Gesellschaftliche Ansprüche steigen weiter
Das steht teilweise konträr zu den gleichzeitig steigenden gesellschaftlichen Ansprüchen an die Art und Weise, wie Landwirtschaft in Europa betrieben wird. Eine Transformation bei gleichzeitigem Fokus auf dem Erhalt der Produktivität wird laut Banse nicht zu vermeiden sein. Er ist jedoch optimistisch, dass dies gelingen kann, wenn die Bevölkerung dabei mitgenommen wird, also die Fortschritte bei nachhaltigerem Ackerbau und tierwohlgerechterer Haltung auch sieht und versteht.

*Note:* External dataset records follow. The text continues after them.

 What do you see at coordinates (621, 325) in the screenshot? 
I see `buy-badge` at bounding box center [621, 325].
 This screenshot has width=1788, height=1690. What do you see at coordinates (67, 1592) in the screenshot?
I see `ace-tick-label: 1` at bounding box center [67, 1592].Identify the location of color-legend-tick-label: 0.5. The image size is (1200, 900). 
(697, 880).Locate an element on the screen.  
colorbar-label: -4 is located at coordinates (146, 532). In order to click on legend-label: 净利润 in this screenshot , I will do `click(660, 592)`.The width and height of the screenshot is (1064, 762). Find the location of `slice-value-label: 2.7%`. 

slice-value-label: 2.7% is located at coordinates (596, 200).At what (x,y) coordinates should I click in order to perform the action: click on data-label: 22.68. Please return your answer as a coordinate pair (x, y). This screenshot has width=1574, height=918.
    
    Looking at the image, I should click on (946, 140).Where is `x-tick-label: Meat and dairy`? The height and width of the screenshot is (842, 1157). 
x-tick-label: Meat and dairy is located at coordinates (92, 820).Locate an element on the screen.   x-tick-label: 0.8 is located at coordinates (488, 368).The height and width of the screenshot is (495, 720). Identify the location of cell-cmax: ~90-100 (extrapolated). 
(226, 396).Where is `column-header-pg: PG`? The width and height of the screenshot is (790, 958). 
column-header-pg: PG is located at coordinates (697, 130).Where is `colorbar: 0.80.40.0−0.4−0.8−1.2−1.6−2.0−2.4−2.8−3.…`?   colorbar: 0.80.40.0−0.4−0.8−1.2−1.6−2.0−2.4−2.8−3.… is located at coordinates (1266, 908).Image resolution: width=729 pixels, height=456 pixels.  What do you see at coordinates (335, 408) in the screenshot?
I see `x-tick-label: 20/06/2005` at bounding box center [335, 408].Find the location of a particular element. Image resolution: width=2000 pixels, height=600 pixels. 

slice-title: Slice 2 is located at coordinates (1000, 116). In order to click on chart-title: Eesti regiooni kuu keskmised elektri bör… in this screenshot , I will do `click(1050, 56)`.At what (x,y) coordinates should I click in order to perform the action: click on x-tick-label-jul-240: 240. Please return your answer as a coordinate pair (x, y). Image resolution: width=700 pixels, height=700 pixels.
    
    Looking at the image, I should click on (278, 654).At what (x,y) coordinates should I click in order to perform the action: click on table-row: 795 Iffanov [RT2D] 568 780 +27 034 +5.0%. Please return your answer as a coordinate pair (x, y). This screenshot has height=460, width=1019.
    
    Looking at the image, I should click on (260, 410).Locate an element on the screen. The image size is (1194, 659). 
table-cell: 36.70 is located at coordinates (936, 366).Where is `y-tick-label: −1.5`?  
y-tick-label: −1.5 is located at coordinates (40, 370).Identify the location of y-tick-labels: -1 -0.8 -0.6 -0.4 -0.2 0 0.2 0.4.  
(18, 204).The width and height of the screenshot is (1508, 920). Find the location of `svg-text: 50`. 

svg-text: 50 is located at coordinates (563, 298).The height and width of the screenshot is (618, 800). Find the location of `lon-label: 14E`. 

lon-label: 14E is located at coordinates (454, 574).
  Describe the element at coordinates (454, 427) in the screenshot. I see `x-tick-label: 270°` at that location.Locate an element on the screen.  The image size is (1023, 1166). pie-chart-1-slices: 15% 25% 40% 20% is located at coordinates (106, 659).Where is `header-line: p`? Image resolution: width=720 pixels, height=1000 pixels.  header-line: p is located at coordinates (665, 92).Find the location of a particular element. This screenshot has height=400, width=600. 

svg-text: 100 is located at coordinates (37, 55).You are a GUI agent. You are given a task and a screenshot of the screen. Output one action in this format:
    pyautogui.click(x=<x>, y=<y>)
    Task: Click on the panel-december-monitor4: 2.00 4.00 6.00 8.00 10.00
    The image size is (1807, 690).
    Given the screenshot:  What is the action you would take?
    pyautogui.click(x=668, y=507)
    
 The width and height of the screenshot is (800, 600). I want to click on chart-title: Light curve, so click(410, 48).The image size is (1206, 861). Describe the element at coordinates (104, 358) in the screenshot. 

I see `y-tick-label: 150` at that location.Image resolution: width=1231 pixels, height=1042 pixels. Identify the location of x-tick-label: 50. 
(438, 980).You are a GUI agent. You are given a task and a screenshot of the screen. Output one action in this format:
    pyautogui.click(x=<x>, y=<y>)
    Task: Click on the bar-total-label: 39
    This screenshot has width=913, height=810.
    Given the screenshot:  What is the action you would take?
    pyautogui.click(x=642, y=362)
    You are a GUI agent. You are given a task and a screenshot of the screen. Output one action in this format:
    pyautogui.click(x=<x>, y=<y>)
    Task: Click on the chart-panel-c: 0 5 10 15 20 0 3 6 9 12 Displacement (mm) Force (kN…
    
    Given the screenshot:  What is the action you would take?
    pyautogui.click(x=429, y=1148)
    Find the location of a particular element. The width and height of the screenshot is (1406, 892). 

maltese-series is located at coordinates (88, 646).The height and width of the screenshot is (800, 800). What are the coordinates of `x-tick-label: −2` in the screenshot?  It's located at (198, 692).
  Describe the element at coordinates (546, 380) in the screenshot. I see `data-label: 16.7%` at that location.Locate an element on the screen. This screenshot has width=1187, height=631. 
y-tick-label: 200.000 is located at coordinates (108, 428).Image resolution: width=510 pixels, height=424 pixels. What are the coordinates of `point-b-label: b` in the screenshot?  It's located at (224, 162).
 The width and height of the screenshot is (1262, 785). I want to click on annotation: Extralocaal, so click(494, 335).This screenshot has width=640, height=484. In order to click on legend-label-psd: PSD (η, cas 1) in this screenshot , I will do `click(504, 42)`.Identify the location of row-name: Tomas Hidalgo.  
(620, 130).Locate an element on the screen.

Unter dieser Voraussetzung hält der Thünen-Direktor für möglich, dass die gesellschaftliche Wertschätzung für die Landwirtschaft wieder wächst und sich gleichzeitig neue Chancen für die Agrarwirtschaft auftun. Höhere Standards ließen sich schließlich auch in steigende Wertschöpfung ummünzen und die absehbar steigende Lebensmittelnachfrage auf den globalen Märkten biete neue Absatzchancen für heimische Agrarprodukte.